Kelly Berg
Unknown Horizon
Craig Krull Gallery
April 14 – May 26, 2018
Kelly Berg’s debut show at Craig Krull Gallery is a shimmering, tactile teleportation into a land both reminiscent of and alien from our own. Hard is juxtaposed with soft, past is juxtaposed with present, two dimensional juxtaposed with three… and the results are atmospheric.

Edge of the World
Previously having focused on more abstract renderings of ink and acrylic on paper, Berg has instilled these new works with what the gallery describes as a “lifelong obsession with extreme weather and geology” in a more literal way, through a system “she equates with geological layering and excavations.” Acrylic, plaster, wire, mesh, and wood come together to create scenes of natural wonders. Her foray into building up material on top of canvas began, however, several years ago (think back to, for instance, 2013’s El Diablo de Los Angeles).

Geo Awakening
Works small and large are hung side by side in this exhibition. Multiple mediums are used, leading Berg’s creations to exist somewhere between sculpture and painting.
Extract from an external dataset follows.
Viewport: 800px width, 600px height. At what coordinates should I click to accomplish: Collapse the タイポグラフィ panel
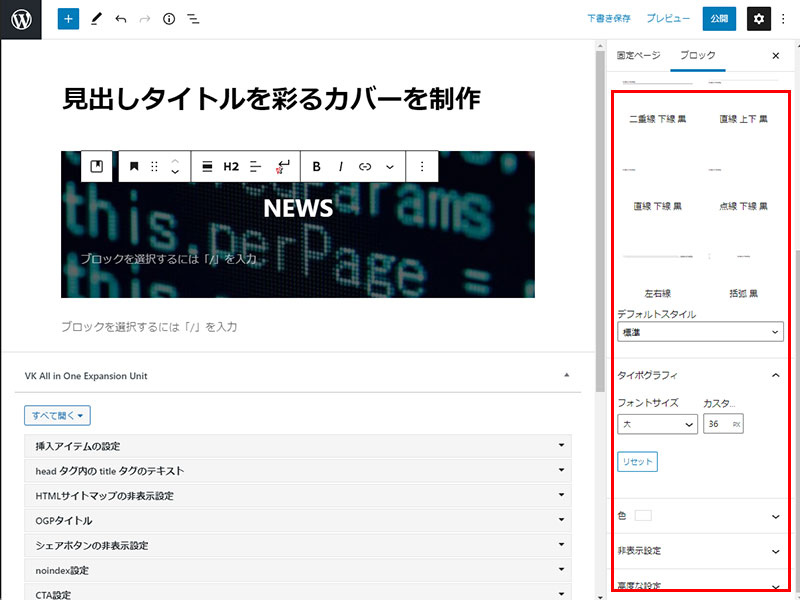(776, 375)
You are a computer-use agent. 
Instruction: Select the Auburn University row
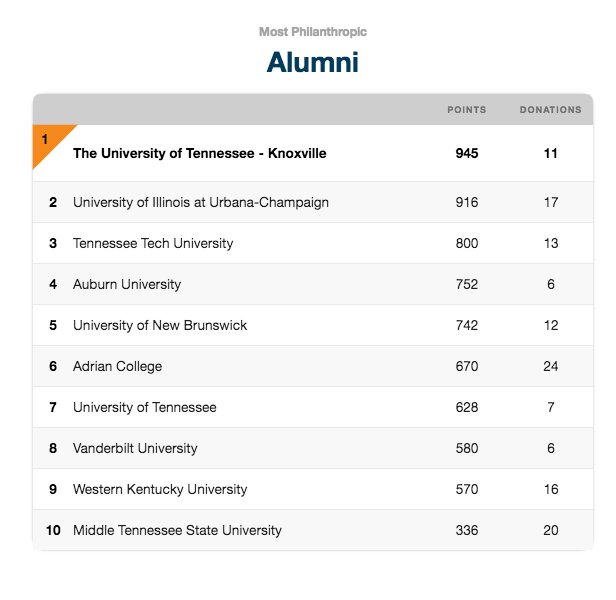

Both realistic and not, her fantastical, nearly intergalactic pieces capture, as the gallery writes, a chaos “emblematic of our anxious age.” This chaos could be seen embodied, for example, through her use of “pyramids as symbols of transcendence, providing an ancient human context within this shifting natural tangle of lightning and lava.”

Distant Inferno
Works such as Mysteries of the Inner Earth exist like relics found in the tomb of a pharaoh; gold shards self-assuredly jut out of a beautifully-painted pyramid. Like ancient icebergs from a previous geologic age, Winds of Change shows sculpted snowy mounds encapsulating vague crevices painted on canvas. More overtly material statements include Golden Electric, in which fabrics like iridescent film are employed to invigorate a colorful, textured and metallic lightning bolt.

Golden Electric
Volcanoes also frequent the walls of the exhibition, a motif particularly appropriate at this moment in time, given that in early May, Kilauea, the most active of Hawaii‘s volcanoes, erupted. Following a trip there several years ago, during which time she walked amid the lava of these very formations, Berg was inspired to work around the theme of natural disasters, and is interested in “presenting them in a way that is beautiful and sublime while simultaneously ominous and posing questions about humanity’s role in all of it.”
The grandeur of metallic volume also grants an other-worldliness to the works, but their insistence on framing natural occurrences makes them all too real, and inherently, a bit uncomfortable. Nighttime at Kilauea almost foreshadows the current disastrous eruption of that volcano – a consciousness not received from intake of media, but from being physically, emotionally and artistically invested in this earth.

Inner Earth
Like meteors or comets with reflective and radioactive surfaces, these pieces are familiar but feel as though they could have traveled in from outside of this astral-like atmosphere. Explorative of the very forms and phenomena that establish and disband the world we inhabit, these works intimately command viewers to consider their own place within such power, force and enduring sublimity.